[[ Source material, beginning ]]
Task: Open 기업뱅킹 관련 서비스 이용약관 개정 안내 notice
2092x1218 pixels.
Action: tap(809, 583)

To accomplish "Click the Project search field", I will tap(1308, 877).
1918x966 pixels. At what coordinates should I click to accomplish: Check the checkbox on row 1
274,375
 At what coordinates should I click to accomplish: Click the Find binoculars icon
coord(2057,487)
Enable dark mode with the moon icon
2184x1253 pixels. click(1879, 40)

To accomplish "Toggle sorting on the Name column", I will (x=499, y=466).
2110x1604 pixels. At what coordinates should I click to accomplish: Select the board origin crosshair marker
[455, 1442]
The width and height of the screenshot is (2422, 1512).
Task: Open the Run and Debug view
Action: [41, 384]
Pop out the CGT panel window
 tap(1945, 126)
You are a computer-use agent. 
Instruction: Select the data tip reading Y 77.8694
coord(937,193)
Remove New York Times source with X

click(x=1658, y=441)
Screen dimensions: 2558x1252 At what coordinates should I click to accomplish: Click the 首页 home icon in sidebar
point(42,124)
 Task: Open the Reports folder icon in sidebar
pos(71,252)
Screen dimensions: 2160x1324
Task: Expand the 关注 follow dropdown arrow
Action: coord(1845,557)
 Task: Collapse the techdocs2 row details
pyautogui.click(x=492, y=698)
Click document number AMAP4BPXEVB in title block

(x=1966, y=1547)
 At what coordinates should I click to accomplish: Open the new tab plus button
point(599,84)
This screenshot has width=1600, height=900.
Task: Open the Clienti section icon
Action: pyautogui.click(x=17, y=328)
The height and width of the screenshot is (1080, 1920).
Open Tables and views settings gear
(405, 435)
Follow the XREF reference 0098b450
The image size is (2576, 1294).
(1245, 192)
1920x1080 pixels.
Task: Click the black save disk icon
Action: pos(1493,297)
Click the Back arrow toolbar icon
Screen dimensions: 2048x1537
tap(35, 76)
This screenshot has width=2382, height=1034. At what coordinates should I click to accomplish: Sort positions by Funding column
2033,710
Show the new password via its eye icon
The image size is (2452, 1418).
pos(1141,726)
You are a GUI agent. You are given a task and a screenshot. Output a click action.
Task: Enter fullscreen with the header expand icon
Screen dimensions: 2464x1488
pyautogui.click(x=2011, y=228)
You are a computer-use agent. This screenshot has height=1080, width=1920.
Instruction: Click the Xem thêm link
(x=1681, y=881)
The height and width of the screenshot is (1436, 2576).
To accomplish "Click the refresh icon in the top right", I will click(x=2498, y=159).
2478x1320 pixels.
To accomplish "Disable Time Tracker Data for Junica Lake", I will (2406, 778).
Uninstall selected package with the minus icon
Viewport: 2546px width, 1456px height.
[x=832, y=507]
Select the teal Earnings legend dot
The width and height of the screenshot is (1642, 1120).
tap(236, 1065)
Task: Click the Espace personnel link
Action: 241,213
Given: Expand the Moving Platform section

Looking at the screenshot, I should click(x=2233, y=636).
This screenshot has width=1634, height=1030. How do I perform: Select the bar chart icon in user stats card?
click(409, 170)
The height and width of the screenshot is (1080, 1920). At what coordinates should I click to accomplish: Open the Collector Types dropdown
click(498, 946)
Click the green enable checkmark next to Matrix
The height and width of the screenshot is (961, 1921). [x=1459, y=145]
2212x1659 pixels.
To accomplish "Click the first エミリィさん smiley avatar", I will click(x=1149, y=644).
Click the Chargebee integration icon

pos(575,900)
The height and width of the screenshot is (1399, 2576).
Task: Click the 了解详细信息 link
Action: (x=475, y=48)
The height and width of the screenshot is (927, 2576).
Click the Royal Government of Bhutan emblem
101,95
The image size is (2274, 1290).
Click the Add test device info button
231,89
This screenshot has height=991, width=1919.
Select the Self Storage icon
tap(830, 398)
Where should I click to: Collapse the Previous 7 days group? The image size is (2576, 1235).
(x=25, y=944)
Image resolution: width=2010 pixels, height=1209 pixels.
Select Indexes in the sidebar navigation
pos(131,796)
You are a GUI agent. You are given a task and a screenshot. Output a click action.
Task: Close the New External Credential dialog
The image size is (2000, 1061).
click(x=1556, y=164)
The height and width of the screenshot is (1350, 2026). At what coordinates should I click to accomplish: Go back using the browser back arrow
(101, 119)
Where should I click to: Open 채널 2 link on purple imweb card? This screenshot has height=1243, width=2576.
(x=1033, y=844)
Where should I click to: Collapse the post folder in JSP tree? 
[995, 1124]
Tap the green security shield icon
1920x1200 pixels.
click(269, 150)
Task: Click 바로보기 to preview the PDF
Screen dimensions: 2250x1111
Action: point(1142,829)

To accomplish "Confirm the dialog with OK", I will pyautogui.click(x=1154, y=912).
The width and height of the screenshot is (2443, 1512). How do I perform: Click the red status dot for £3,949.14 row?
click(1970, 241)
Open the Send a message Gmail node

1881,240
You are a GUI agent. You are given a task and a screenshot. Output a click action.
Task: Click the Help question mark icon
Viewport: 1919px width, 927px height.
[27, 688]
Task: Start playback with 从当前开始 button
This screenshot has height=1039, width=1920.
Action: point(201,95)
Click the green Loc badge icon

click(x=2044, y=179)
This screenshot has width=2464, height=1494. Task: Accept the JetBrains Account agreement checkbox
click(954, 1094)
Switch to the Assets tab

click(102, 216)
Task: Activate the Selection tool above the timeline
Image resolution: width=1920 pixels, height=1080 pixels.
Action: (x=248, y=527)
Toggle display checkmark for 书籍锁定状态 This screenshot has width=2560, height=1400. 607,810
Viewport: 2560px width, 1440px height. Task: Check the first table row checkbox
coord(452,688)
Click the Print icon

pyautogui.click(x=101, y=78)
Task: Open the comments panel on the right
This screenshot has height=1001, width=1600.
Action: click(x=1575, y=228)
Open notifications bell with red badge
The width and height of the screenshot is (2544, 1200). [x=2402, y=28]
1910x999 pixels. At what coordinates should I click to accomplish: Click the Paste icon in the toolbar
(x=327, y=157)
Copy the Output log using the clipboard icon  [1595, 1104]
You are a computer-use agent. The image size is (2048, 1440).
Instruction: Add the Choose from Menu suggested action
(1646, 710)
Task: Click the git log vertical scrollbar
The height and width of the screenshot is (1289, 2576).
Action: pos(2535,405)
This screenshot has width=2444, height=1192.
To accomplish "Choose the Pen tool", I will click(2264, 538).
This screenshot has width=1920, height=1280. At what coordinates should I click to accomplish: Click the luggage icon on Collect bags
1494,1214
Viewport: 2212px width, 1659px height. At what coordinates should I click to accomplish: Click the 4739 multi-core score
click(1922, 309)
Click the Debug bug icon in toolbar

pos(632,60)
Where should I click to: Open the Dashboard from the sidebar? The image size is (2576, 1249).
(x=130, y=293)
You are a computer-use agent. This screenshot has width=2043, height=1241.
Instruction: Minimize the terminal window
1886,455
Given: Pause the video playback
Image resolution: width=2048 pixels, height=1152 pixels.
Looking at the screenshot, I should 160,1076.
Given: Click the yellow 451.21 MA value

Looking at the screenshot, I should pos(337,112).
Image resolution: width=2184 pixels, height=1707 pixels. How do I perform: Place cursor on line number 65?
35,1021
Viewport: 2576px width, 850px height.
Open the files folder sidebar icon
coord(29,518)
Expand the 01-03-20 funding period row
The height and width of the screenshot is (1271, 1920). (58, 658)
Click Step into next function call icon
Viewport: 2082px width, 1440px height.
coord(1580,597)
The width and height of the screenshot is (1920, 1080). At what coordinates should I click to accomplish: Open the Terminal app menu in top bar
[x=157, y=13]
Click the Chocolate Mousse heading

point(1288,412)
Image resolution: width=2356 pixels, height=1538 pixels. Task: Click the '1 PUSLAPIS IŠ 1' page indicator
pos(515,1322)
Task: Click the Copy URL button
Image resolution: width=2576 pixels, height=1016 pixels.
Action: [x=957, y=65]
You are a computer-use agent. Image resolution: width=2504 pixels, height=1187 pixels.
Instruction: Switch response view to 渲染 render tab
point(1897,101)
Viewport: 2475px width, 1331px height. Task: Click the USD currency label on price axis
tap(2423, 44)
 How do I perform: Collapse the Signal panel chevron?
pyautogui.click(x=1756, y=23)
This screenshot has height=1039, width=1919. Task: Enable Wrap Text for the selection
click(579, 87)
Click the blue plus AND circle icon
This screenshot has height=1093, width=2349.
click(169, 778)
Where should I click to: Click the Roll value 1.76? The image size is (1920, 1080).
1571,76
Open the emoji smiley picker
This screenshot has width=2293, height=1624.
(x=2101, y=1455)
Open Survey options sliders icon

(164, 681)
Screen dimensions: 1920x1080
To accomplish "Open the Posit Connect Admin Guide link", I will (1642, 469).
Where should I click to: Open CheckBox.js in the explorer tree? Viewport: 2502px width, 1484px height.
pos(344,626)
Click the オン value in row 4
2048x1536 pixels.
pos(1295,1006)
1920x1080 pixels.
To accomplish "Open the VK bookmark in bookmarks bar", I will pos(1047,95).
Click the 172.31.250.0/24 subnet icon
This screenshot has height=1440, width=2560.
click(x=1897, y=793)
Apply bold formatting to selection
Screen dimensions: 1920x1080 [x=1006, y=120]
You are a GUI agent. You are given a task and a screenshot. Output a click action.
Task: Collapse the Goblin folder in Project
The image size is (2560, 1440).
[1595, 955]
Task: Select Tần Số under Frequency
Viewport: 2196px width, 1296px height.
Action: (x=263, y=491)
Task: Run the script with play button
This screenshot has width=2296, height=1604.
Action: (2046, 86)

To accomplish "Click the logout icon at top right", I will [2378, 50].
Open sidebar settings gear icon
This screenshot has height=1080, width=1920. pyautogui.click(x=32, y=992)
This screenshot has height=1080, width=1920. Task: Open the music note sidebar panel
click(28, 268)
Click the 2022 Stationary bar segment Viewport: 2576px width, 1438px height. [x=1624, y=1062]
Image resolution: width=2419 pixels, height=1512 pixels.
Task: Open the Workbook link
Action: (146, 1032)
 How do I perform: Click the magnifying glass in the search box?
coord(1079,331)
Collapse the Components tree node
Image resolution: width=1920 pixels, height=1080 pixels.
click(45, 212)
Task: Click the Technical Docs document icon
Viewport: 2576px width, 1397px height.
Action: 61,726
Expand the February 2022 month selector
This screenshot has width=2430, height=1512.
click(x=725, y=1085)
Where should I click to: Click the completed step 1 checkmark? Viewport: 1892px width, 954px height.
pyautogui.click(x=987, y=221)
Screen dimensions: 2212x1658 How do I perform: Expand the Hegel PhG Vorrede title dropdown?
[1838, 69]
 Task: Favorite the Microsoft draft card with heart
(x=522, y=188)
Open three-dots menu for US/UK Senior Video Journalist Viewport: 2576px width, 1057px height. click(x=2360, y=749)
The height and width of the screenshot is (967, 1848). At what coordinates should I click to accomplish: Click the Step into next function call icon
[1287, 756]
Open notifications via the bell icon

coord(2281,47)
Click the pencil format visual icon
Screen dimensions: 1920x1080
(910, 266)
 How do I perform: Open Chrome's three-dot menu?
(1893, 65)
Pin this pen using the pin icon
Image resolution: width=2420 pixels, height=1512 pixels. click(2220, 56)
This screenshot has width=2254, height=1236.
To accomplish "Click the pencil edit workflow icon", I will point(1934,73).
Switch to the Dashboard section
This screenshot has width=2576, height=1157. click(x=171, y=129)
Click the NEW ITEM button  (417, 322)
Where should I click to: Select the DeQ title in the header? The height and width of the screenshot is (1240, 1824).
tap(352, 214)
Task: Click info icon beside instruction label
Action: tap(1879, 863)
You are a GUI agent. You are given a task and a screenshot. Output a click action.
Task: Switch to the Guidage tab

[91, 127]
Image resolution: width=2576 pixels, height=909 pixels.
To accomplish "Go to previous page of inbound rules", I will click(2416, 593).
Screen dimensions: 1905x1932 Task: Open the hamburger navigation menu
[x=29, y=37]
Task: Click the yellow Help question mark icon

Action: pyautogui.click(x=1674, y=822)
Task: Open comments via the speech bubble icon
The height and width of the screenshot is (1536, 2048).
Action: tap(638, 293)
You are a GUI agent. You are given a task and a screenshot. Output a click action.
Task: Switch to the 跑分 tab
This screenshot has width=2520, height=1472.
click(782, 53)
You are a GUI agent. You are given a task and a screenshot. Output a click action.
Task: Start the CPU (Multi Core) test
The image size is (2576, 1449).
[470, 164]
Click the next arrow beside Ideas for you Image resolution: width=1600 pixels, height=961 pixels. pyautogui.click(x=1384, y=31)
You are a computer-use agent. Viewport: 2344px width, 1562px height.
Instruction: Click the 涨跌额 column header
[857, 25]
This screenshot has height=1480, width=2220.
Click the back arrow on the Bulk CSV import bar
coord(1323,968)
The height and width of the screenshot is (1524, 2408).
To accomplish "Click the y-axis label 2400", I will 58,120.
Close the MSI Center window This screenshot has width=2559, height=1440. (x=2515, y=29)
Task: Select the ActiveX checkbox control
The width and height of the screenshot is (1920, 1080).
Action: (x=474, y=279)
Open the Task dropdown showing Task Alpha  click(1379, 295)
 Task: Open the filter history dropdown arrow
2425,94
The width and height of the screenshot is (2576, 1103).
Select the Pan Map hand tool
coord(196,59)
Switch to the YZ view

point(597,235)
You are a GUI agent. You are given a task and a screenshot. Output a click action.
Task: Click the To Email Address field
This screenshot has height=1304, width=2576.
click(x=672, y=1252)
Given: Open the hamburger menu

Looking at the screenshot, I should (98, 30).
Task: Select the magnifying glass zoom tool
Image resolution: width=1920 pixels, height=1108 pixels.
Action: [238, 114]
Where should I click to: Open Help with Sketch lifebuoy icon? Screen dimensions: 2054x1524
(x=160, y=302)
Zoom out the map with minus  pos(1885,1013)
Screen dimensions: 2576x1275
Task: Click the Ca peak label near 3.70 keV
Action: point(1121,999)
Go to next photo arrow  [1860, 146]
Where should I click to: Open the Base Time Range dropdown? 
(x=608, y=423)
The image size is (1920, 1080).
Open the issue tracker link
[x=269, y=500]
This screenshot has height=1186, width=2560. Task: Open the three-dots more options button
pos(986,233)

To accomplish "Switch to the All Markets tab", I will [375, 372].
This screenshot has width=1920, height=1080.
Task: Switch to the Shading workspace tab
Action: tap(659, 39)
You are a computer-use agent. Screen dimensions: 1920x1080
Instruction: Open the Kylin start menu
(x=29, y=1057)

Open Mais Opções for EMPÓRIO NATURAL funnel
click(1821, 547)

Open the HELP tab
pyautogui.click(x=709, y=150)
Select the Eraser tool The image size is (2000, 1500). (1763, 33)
[[ Source material, end ]]
Return each line from the records that includes the word "Project".

To accomplish "Click the Project search field", I will tap(1308, 877).
Task: Collapse the Goblin folder in Project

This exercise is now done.